** Start Document excerpt **

Real Name of Submitter: 
Dave Neary
Company or Project Affiliation: 
Neary Consulting
Short Bio: 

Dave Neary is a former member of the GNOME Foundation board of directors, participant in the organisation team of the annual GNOME conference, former docmaster, and a long-time free software developer and manager. He advises companies on achieving their goals while working with free software communities.

Talk Abstract: 

When working with community software, which costs more, working a private branch, based off a stable version, or developing the features upstream? Many companies choose to take stable software and adapt it to their needs, rather than building their projects near the tip of the upstream projects.

In the first case, you are taking on board the maintenance cost of your code, plus the cost of periodically merging code from the upstream project back into your branch, with all of the integration issues that brings. In the second, you lose time with community processes, rewriting code to the satisfaction of the community, and you risk maintaining features for months on personal branches before they finally meet the approval of the project maintainers, if they ever do.

** End Document excerpt **
** Start Supplied material **

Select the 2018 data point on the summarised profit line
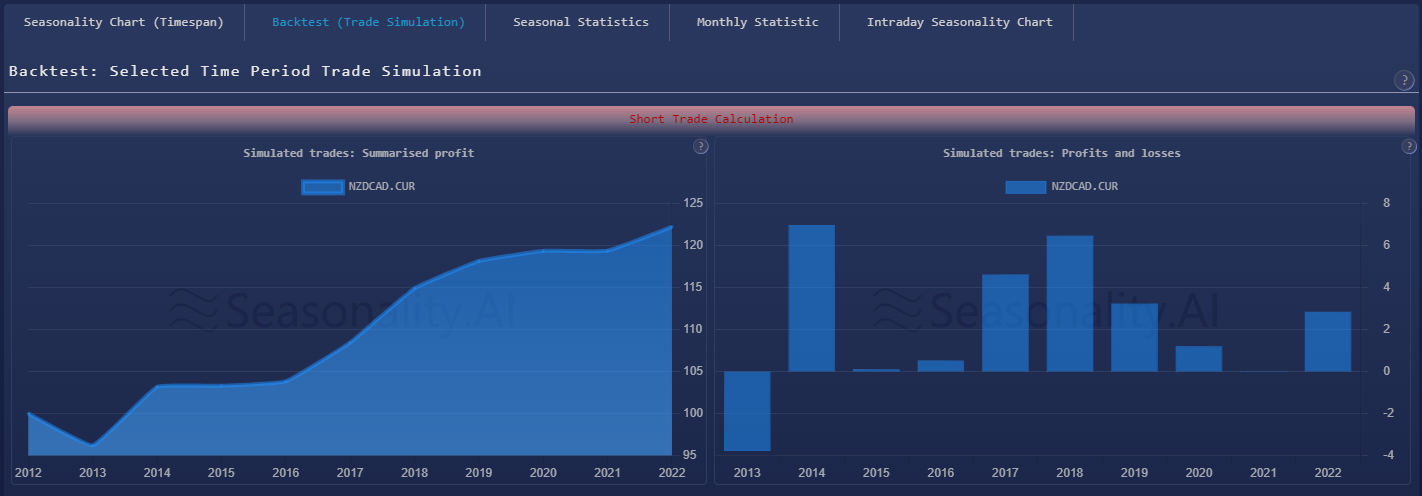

** End Supplied material **

• Problems
A: From the talk submission, list every role or position that the short bio says Dave Neary has held.
B: Repeat the part of the talk submission that opens with the words containing "Dave Neary is" and closes with "the upstream projects.".
C: Summarize the talk submission in two sentences.

• Solutions to the tasks
A:
- Former member of the GNOME Foundation board of directors
- Participant in the organisation team of the annual GNOME conference
- Former docmaster
- Long-time free software developer and manager

B:
Dave Neary is a former member of the GNOME Foundation board of directors, participant in the organisation team of the annual GNOME conference, former docmaster, and a long-time free software developer and manager. He advises companies on achieving their goals while working with free software communities.

Talk Abstract: 

When working with community software, which costs more, working a private branch, based off a stable version, or developing the features upstream? Many companies choose to take stable software and adapt it to their needs, rather than building their projects near the tip of the upstream projects.

C: Dave Neary of Neary Consulting, a former GNOME Foundation board member and long-time free software developer and manager, submitted a talk that asks whether a private branch based on a stable version or upstream feature development costs more when working with community software. A private branch brings maintenance costs and periodic merges from upstream with their integration issues, while working upstream costs time in community processes and code rewrites and risks keeping features on personal branches for months before project maintainers approve them, if they ever do.